[Stored data]
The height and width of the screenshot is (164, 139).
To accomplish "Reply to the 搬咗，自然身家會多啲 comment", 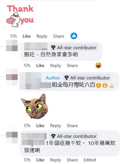I will pos(55,66).
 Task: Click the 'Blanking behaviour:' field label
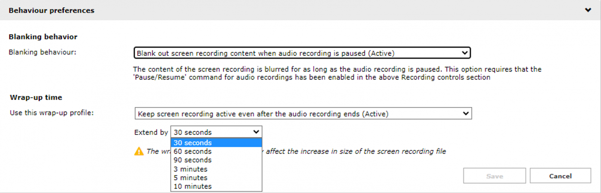42,52
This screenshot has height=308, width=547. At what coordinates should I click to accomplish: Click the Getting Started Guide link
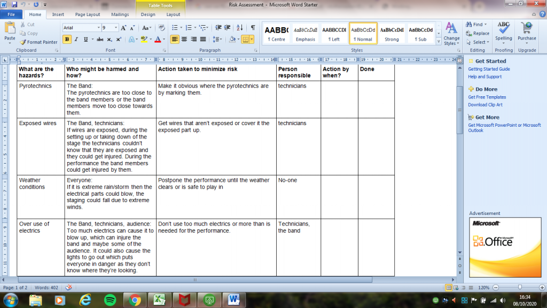pos(489,69)
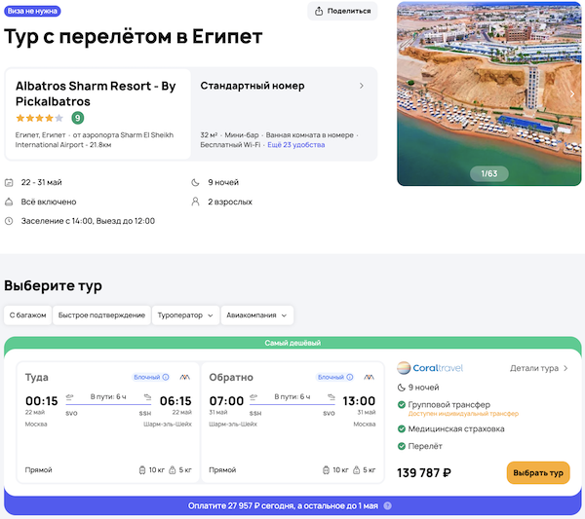Image resolution: width=585 pixels, height=519 pixels.
Task: Click info icon next to return Блочный
Action: pos(350,377)
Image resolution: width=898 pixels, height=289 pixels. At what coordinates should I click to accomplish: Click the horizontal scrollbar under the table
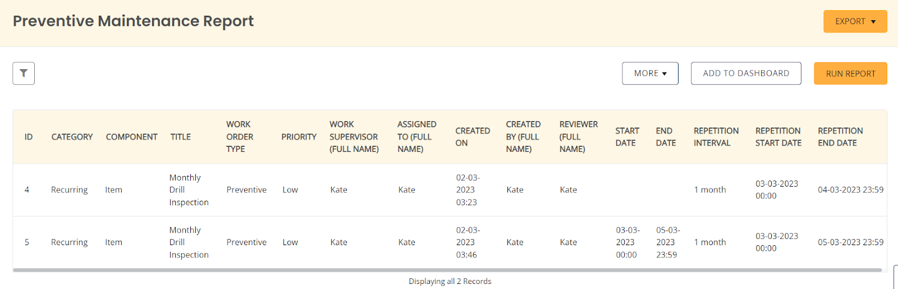point(447,270)
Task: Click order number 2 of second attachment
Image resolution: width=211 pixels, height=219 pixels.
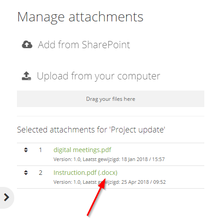Action: 41,173
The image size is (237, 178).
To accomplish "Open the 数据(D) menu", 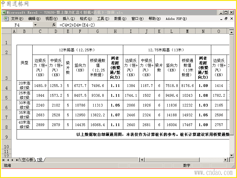I will [120, 19].
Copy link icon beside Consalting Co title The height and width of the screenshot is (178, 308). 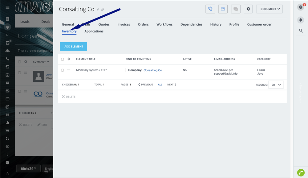tap(103, 10)
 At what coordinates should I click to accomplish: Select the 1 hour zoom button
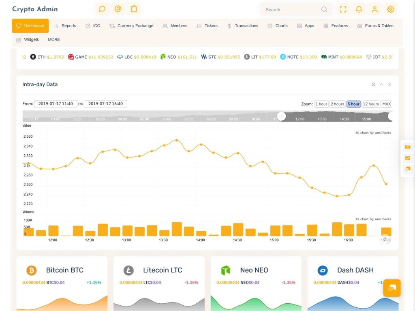click(x=321, y=104)
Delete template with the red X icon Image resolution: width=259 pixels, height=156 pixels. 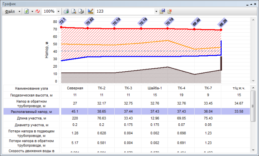click(170, 12)
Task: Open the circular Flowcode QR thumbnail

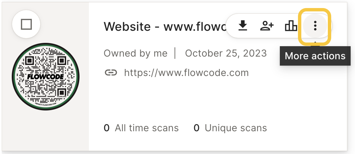Action: click(46, 77)
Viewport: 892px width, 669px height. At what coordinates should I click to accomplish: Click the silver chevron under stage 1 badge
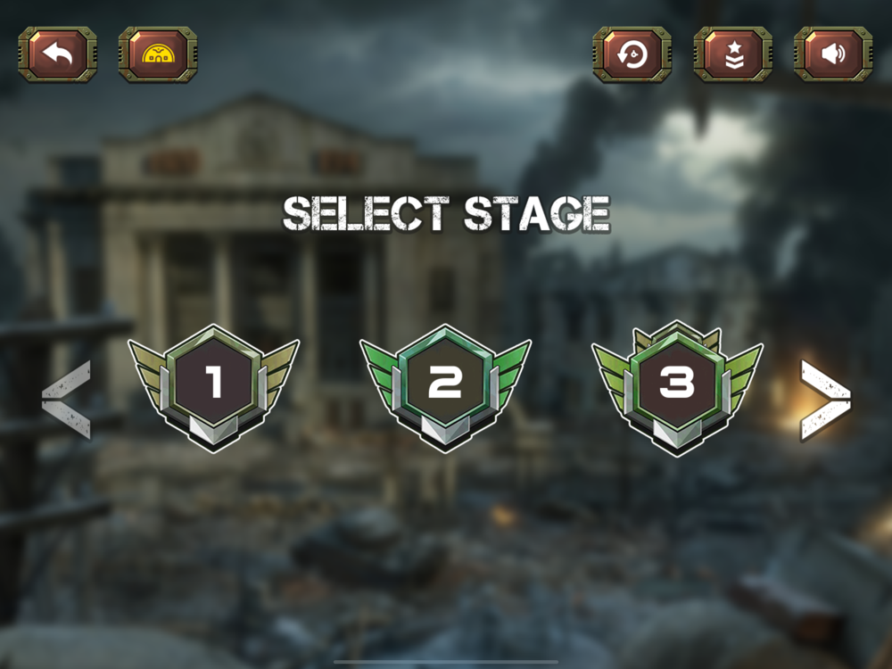[214, 431]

= To do =
An exact copy of the lines from the one with "Viewport: 892px width, 669px" through the end of the records: produce that and nothing more, leaving out the pictures.

= Answer area =
Viewport: 892px width, 669px height. At what coordinates should I click to accomplish: Click the silver chevron under stage 1 badge
[214, 431]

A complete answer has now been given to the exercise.